Più volte aveva manifestato posizioni radicali, sostenendo l’Isis e annunciando di voler portare suo figlio, appena avesse compiuto tredici anni, a combattere la jihad. Sono i motivi che hanno spinto il ministro dell’Interno Marco Minniti a firmare un provvedimento di espulsione nei confronti di un trentenne tunisino. Si tratta della 42/a espulsione per motivi di sicurezza dello Stato dall’inizio dell’anno, la 279/a dal 2015. Il tunisino era finito nel mirino delle forze di polizia già nel novembre 2015, quando aveva festeggiato per gli attentati di Parigi.

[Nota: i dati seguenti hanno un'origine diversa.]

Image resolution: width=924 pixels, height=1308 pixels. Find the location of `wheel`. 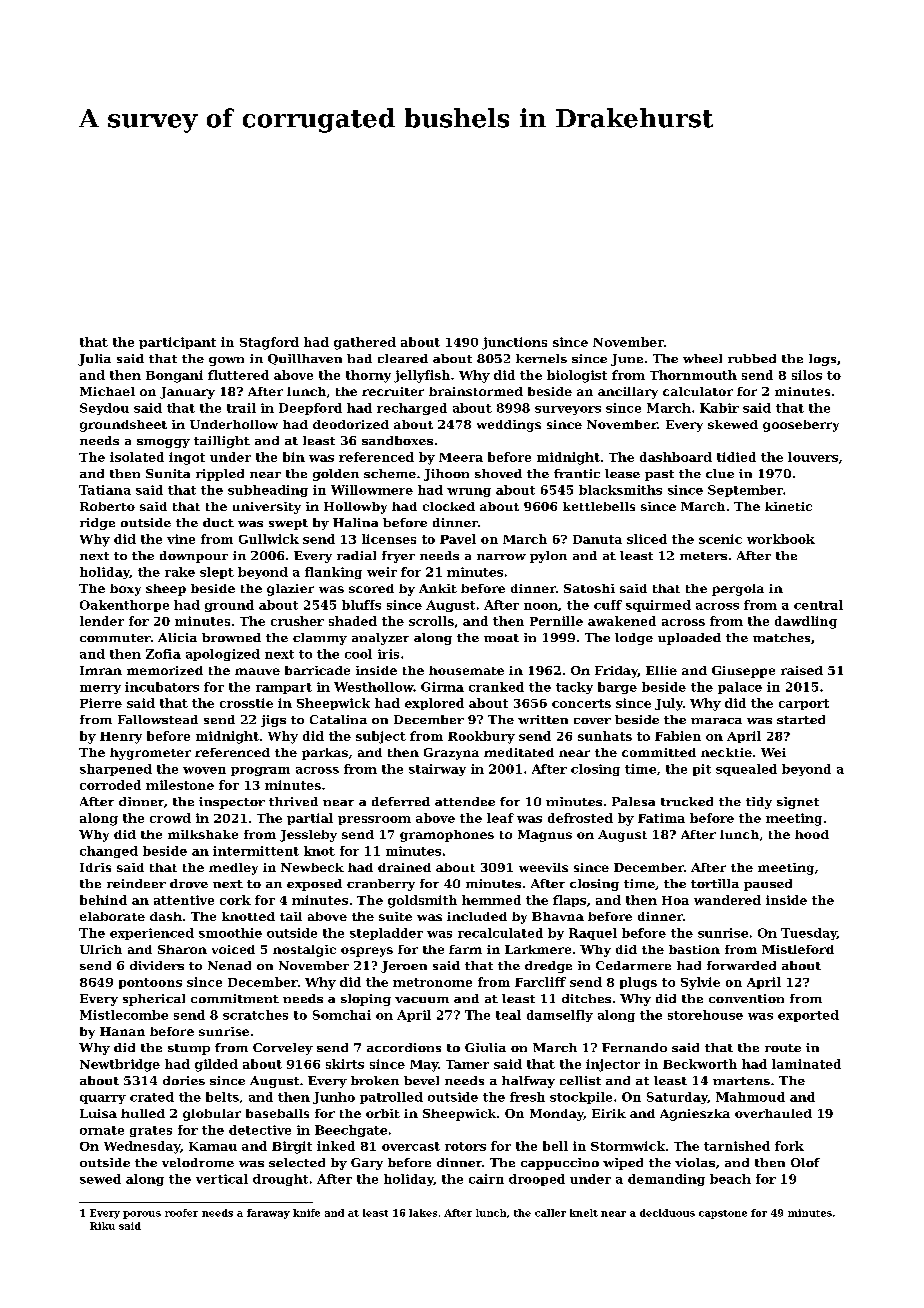

wheel is located at coordinates (702, 358).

In diverse occasioni, inoltre, aveva mostrato posizioni radicali e una forte ostilità verso la società occidentale. Le successive indagini hanno confermato il suo percorso di radicalizzazione, che lo aveva portato a sposare l’ideologia dello Stato Islamico al punto di annunciare la volontà di voler portare il figlio a “combattere per la religione”. Il trentenne, dopo esser stato fermato, è stato così riaccompagnato nel suo paese con un volo partito da Fiumicino e diretto a Tunisi.
L’inchiesta è stata condotta dalla Digos di Trapani, città in cui il nordafricano viveva. Dopo aver inneggiato agli attentati di Parigi del 2015, il giovane aveva modificato il proprio comportamento, facendosi crescere la barba e diventando un fervente praticante della religione musulmana, grazie anche alla sua assidua frequentazione della moschea.
Il tunisino seguiva sul tablet sermoni in lingua araba recitati da diversi predicatori, dal forte contenuto antisemita e spesso inneggianti alla jihad come quelli di Kamel Zarrouk, l’estremista, che sarebbe rimasto ucciso nel 2015 dai bombardamenti delle forze statunitensi, considerato il numero due dell’organizzazione terroristica islamica di origine tunisina “Ansar Al Sharia”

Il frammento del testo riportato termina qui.